The main problem in pain treatment, as mentioned in another article by the same authors (2), is weighing benefit against risk and side-effects. Benefit, i.e. relief of pain, is regarded as subjective and non-specific, while the fear of very rare, though objective and serious, complications may be exaggerated. This often leads to under-treatment. Multimodal treatment is recommended – i.e. use of several different methods that all help to relieve pain without a corresponding increase in the risk of developing side-effects. One important objective is less frequent use and lower doses of opioids, partly because these often give rise to fatigue, nausea, constipation, sleep disturbances and potential risk of respiratory depression. For example, patients who had been recently operated for breast cancer were given a combination of paracetamol, non-steroidal anti-inflammatory drugs (NSAIDs) of the COX-2-inhibitor type, glucocorticoid and local anaesthesia. As many as 40 per cent said that they had no pain during the first three days – without opioids (3). However, we must be prepared to use opioids when they are needed.

Research on postoperative pain is mainly concerned with four questions related to patients in whom relief has not been adequate: Can we improve the situation by adjusting the selection of multimodal components and adapting better to the individual surgical procedure? Can we start to use still more types of medication and methods? Can we predict which patients will develop severe postoperative pain? Can we prevent chronic pain? We know today that genetic and psychosocial factors affect postoperative pain, the efficacy of medication and possibly also the development of chronic pain (4). We also know that pain before an operation, either connected with the disorder in question or with other disorders, is important in this context. In the future we hope for better scoring systems that will help to predict which patients will develop particularly troublesome pain.

Both articles by Fredheim and co-workers are concerned with surgery in adult in-patients. In Norway today, more than 50 per cent of all surgery is carried out as day-surgery and it is likely that the conditions here are slightly different. NSAIDs, including COX 2 inhibitors, will for example be used in most cases (5), and of necessity there will be more emphasis on oral treatment (6). Immediately after major surgery there is often risk of haemorrhage and unstable circulation, which leads to avoidance of potentially renotoxic NSAIDs, although potential renal failure is usually reversible. Instead, titrated intravenous opioids, in adequate and often large doses, are considered to be safe because in a postoperative intensive care ward it is possible to intervene rapidly if respiratory depression occurs. These considerations should be revised when the patient has entered a stable circulatory phase in a ward or has been sent home. Fear of delayed bone healing after orthopaedic surgery, which is well documented in experimental animals though not in humans (7), may also lead to avoidance of NSAIDs. It may be that the marginal risk of NSAID side-effects with short-term therapy is exaggerated and leads to increased use of opioids and, in the worst case, to serious side-effects. In Norway there have recently been several media reports of deaths and near lethal outcomes in the ward in recently operated patients. These patients had been given large doses of opioids under unsatisfactory monitoring when non-opioids were sparsely used (8).

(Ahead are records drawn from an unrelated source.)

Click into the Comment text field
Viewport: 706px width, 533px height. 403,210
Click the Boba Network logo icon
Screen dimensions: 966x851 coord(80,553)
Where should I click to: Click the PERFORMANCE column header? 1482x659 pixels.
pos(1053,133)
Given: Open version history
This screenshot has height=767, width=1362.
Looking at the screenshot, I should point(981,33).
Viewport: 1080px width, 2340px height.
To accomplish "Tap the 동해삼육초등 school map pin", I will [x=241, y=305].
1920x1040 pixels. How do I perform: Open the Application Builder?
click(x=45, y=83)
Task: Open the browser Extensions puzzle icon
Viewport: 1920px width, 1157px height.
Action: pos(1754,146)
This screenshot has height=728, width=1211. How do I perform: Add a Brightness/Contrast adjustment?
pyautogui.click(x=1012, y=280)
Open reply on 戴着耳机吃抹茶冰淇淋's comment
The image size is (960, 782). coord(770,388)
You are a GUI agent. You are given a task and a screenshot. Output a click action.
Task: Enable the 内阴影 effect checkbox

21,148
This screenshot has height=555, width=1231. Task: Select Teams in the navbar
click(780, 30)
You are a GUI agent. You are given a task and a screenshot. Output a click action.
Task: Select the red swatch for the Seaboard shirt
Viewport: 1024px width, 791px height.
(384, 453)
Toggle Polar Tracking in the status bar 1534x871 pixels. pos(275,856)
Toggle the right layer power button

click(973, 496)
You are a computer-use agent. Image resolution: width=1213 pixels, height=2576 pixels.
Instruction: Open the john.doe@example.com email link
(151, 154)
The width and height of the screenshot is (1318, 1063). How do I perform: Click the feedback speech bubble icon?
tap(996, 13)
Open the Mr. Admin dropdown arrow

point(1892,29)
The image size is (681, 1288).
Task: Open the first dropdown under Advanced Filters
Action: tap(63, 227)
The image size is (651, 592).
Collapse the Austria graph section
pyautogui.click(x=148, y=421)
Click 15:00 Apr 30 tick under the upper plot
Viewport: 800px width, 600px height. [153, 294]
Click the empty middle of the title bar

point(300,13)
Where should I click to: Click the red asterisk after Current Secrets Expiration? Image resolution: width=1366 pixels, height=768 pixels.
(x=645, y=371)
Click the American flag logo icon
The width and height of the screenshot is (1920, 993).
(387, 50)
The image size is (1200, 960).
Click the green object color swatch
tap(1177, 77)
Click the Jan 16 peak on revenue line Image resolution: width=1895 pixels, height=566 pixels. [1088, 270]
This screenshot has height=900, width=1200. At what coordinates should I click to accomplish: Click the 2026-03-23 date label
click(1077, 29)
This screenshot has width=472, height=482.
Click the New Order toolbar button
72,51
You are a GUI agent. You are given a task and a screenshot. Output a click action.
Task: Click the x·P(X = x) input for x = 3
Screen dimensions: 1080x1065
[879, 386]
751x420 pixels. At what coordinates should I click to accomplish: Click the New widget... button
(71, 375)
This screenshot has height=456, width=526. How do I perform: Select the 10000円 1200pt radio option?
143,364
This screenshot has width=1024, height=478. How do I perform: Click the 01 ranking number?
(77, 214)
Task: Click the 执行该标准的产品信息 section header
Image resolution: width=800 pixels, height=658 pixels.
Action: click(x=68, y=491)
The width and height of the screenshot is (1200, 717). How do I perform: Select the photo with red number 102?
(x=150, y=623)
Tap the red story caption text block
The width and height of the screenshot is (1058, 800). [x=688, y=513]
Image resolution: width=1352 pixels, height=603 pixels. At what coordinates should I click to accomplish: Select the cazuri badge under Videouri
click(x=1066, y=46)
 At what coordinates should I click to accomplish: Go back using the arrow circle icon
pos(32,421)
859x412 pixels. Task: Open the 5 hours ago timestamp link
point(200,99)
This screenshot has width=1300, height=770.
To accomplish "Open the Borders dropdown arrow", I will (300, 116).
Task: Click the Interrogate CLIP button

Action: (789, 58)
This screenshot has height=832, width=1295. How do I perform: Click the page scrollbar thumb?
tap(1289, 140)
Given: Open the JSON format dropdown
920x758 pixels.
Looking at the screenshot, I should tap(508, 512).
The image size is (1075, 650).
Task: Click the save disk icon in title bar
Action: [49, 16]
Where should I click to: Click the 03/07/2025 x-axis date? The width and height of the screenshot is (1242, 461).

This problem should not be solved by letting patients lie with pain, but by developing good routines for optimal non-opioid pain relief. If necessary, this should be supplemented with opioids, but in titrated doses and only until the desired effect is obtained – and under adequate monitoring. A technical aid in this context could be the new wireless technology that enables monitoring of breathing and oxygen saturation in patients lying alone in a normal ward (9).

We must help patients who are in pain after an operation. We have both the knowledge and good tools available. Much can be done by simply recognising the situation and implementing the tools. Good basic routines should be adapted to the conditions in the individual hospital, the surgery in question and the individual patient.